**WORK ORDER:**
The lines you need are those holding the word "next"; pull them from the material.

**DATA FOR THIS EXERCISE:**
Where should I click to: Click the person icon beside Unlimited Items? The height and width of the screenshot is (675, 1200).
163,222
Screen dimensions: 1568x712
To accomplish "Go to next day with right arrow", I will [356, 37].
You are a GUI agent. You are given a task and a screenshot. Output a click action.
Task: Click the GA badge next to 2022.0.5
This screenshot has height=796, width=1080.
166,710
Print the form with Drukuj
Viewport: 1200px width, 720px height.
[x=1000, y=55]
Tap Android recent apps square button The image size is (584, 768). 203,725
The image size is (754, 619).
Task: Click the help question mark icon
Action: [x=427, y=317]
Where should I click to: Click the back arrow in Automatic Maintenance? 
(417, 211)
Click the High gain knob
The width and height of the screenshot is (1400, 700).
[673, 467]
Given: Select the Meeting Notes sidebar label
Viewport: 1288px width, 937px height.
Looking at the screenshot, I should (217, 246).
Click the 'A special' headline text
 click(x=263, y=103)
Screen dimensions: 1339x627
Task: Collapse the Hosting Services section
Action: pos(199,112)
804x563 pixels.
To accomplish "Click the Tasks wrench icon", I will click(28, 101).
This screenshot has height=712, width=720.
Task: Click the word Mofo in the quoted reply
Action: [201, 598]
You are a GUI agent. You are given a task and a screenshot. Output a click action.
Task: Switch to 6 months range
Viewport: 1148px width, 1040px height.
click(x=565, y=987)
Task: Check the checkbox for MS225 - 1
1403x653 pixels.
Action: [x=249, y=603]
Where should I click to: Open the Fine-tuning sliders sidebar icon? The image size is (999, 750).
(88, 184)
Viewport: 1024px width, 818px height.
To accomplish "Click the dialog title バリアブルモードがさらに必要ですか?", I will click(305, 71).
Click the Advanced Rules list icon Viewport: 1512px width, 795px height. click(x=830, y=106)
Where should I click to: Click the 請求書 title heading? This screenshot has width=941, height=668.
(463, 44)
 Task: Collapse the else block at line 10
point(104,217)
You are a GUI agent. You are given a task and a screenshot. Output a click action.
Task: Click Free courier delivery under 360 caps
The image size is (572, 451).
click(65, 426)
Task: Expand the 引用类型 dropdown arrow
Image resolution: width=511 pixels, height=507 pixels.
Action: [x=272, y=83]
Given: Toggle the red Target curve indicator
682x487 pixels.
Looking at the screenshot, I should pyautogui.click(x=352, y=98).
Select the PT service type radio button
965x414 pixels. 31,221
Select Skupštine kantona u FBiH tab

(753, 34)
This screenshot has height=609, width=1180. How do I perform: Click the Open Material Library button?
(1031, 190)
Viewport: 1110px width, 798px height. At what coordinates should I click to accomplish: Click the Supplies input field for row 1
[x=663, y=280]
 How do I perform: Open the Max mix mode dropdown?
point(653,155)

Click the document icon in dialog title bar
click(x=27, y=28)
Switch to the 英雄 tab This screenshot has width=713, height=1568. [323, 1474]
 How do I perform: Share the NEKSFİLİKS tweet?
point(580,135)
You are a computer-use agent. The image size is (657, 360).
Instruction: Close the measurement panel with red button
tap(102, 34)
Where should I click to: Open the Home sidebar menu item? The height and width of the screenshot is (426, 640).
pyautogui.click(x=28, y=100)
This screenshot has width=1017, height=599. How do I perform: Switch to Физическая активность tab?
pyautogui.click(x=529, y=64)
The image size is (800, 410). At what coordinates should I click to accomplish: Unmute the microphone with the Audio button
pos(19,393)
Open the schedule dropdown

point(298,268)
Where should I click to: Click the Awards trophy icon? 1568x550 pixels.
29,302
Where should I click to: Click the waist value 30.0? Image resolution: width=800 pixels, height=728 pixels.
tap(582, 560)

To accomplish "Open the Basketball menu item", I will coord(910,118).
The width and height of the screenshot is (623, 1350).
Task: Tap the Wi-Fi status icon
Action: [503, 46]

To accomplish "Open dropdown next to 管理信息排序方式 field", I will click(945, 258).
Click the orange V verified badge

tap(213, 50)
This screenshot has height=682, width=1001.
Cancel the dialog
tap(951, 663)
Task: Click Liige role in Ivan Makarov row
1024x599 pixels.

**SOLUTION FOR THIS PROBLEM:**
To accomplish "Go to next day with right arrow", I will [356, 37].
Task: Click the GA badge next to 2022.0.5
To accomplish "Open dropdown next to 管理信息排序方式 field", I will click(945, 258).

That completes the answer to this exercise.